Ferguson and Janowiak took advantage of recent warm weather to offer a flipped version of the winter classic: a warm weather day, which included a large outdoor area, new outdoor furniture designed for our young students, the ability for the students to establish and create their own learning areas, and the curricular structure of a traditional school day. The teachers released learners into the natural large group instruction area, allowing students to co-mingle and group between classes and to find their place in the expansive area.

Veteran teacher Ferguson noticed instant engagement: “The bright portable pieces immediately made sense to our students, as they chose between desks, cushions, and faux grass mats to create their learning own spaces.”

The dynamic energy left an impression on the teachers. “We watched students form their own groups, work together collaboratively, take turns reading and helping one another with questions - in essence, forming their own classrooms.”

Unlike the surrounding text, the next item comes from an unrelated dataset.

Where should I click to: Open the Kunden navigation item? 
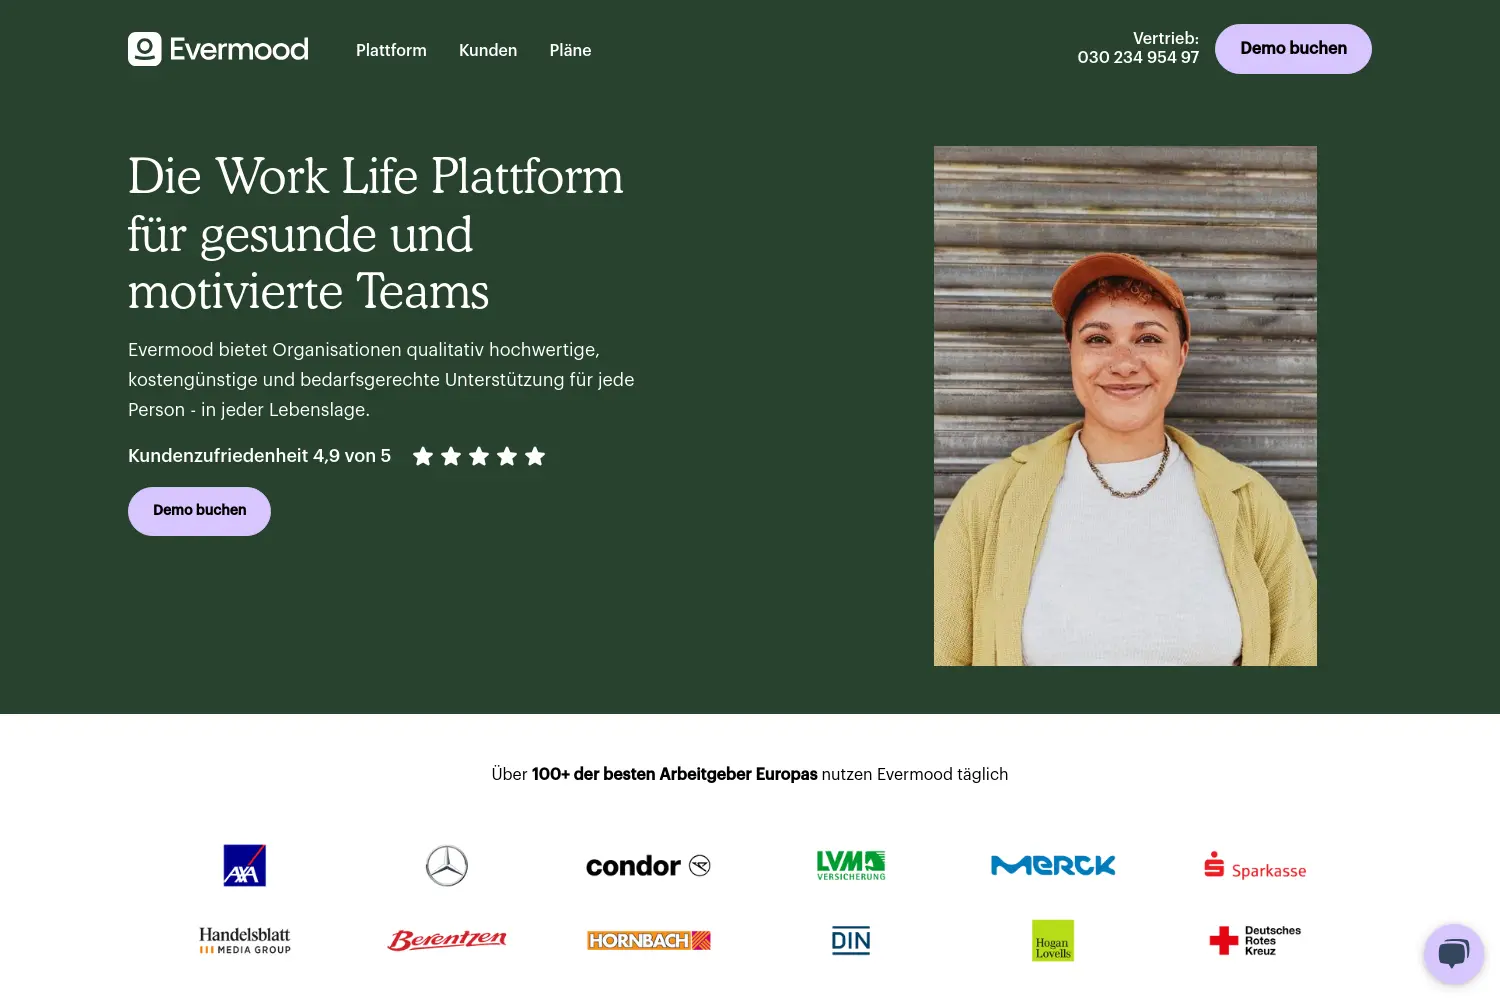488,50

Both teachers took students outside for two days and agree that their sixth graders will remember the experience because it was memorable. Janowiak says, “While the approach and planning are relatively simple, it’s the ‘something different’ that students will remember and look forward to once we start seeing the warmer temperatures towards the end of the school year.”

School Principal Mark Maudlin adds, “Our school purchased the outdoor classroom furniture with a Valparaiso Schools Foundation grant submitted by our media specialist, and it’s one of many ways our media center partners with classroom teachers and provides learning support.”

One look at the studious and smiling faces says it all! And, perhaps best of all … no snow required.